When he and Barbara were Cardoso’s age, Peter says, “we never had any worry about being able to afford college, and we didn’t have the kind of extra burdens that some of these students do.” The Sidel Family Scholarship, he adds, is their chance to create opportunity for the kind of students who will make the most of it, because “all you have to do is give them some foundation, and they are able to make their own way.”
Like Nathan Miller and Harry Burroughs before them, the Sidels have come to relish the impact that the right gift, at the right time, can have on a young person’s life. Says Barbara: “Being able to give is simply one of the most enjoyable things we do.”
In 2003, Nathan R. Miller (with Barbara, left, and his wife, Lillian), received an honorary degree from Suffolk. In 2005, in recognition of his generous scholarship support, the University named Miller Residence Hall in his honor.
The story of how Barbara and Peter Sidel came to give so generously to Suffolk—a university that neither attended—begins in Czarist Russia, wends its way through Depression-era Boston, and ends in the heart of the Suffolk campus.
Better yet, it’s a story with a happy ending, not only for the students who have benefited from their support and encouragement, but for the Sidels themselves.
In 1903, a 12-year-old boy, Hersh Baraznik, fled his native Russia in 1903 to escape a wave of pogroms, eventually landing on the streets of Boston. To support himself, he sold newspapers outside the Boston Elks Lodge at 10 Somerset Street. After winning a scholarship (and changing his name to Harry Burroughs), he went on to become one of the very first graduates of Suffolk Law School and later a successful attorney.
In 1927, 15 years after he sold his last newspaper on Somerset Street, Burroughs bought the Elks Lodge and converted it into the Burroughs Newsboy Foundation. Over the next 25 years, thousands of boys—who, as Burroughs put it, “knew too much industry, too little play and laughter”—flocked to the gracious, four-story clubhouse to relax, take part in educational and mentorship programs, and earn college scholarships.
Barbara Sidel’s father, Nathan R. Miller, was one of those newsboys.
All but orphaned by age 15 during the height of the Great Depression, Miller lived in a cramped basement apartment a few blocks away from Somerset Street. In between his newspaper rounds and classes at English High School, he spent his free time at the Burroughs Foundation, playing ping pong, listening to classical music, and imagining a better life for himself.
After earning his accounting degree from Bentley College and serving in World War II, Miller set about building that life. With funds he earned from his accounting practice, he began investing in Boston real estate, starting with a rooming house on Berkeley Street. Between 1963, when he bought his first commercial property—6 Beacon Street, an 11-story office building located steps from the State House—and his death in 2013, he became one of Boston’s most prominent real estate investors, with a dozen office buildings clustered near the Suffolk campus and in the financial district. He also began giving away part of the fortune he had amassed, making major gifts to the Boston Symphony Orchestra, Brigham and Women’s Hospital, and Bentley.
In 2005, Miller—who also never attended Suffolk, but whose career had flourished as the University itself came of age—endowed a full-tuition Suffolk scholarship program for Boston Public School students. In appreciation for Miller’s tremendous generosity, Suffolk decided to name a new building in his honor.
But not just any building.
The Nathan R. Miller Residence Hall stands at 10 Somerset Street—the exact former location of the Burroughs Newsboy Foundation. Where the teenage Miller once dreamed of bigger things, the building that now bears his name rises 19 stories above Beacon Hill, offering the 300-plus students who live there their own chance to dream big, with views that begin at Boston Harbor, take in much of the city skyline, and extend all the way to the Charles River.
********
PROBLEMS TO WORK ON =>
A - Give the Suffolk scholarship passage again from "In 2003, Nathan" to "Hall in his honor.", swapping "honorary degree" for "honorary doctorate".
B - Check each statement against the Suffolk scholarship passage, answering yes or no and quoting the words that decide it. (i) Harry Burroughs bought the Elks Lodge in 1927. (ii) Nathan R. Miller attended Suffolk. (iii) The Nathan R. Miller Residence Hall rises 19 stories.
C - Summarize the Suffolk scholarship passage in three sentences.

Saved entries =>
********
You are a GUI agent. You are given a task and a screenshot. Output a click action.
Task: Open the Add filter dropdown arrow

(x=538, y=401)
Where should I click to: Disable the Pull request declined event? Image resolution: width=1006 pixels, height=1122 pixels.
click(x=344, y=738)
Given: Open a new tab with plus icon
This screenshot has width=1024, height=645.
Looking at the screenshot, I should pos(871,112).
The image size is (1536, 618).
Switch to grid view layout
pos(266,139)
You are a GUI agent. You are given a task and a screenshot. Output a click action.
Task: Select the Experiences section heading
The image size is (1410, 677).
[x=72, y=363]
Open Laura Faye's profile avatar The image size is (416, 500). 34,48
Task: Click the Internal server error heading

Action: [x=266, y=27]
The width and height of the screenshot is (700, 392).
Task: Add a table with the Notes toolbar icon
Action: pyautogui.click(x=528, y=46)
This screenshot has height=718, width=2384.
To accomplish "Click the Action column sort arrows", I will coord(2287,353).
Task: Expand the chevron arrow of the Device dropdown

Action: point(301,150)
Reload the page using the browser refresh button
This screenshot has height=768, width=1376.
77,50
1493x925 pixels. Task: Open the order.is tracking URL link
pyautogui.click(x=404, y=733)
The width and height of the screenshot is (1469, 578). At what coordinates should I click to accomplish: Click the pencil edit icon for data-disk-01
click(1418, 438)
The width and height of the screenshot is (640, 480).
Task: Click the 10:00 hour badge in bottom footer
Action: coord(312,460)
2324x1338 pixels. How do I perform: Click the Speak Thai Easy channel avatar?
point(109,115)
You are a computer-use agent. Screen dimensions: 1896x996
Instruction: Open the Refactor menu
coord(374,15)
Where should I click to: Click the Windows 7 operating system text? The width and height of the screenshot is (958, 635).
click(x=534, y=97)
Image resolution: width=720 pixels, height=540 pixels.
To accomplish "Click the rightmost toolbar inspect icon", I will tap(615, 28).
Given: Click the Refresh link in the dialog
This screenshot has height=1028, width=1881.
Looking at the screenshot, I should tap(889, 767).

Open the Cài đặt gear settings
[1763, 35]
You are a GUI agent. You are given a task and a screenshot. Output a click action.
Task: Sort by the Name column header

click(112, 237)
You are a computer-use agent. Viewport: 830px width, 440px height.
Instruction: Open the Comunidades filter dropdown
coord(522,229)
********
ANSWERS TO THE EXERCISES =>
A -
In 2003, Nathan R. Miller (with Barbara, left, and his wife, Lillian), received an honorary doctorate from Suffolk. In 2005, in recognition of his generous scholarship support, the University named Miller Residence Hall in his honor.

B -
(i) Yes: "In 1927, 15 years after he sold his last newspaper on Somerset Street, Burroughs bought the Elks Lodge"
(ii) No: "Miller—who also never attended Suffolk"
(iii) Yes: "rises 19 stories above Beacon Hill"

C - Barbara and Peter Sidel give generously to Suffolk, a university neither attended, and their Sidel Family Scholarship creates opportunity for students. Barbara's father, Nathan R. Miller, was a newsboy who spent his free time at the Burroughs Newsboy Foundation. He later became one of Boston's most prominent real estate investors and endowed a full-tuition Suffolk scholarship program, and Suffolk honored him with the Nathan R. Miller Residence Hall, which stands on the former site of that foundation at 10 Somerset Street.